## GOAL OF THE EXERCISE
In the entries below, how many lines include "agent"? Reply with the number and nothing more.

## DATA SHOWN
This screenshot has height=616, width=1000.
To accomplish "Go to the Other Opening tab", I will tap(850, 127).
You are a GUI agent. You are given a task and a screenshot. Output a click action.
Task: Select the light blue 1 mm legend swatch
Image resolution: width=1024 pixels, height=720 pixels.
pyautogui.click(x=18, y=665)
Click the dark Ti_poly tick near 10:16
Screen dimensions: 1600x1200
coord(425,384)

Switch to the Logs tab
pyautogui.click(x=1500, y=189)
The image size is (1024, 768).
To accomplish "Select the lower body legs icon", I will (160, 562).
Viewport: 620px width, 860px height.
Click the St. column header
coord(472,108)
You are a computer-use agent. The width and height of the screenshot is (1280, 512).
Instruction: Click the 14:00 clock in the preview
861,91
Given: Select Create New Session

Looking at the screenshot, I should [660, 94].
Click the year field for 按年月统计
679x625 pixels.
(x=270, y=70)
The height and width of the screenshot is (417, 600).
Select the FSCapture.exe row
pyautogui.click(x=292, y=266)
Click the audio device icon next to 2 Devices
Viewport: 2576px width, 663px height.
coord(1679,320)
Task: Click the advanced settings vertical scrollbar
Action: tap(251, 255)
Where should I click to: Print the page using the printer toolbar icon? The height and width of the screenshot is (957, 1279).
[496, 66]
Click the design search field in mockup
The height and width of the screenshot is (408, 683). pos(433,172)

## EXERCISE RESPONSE
2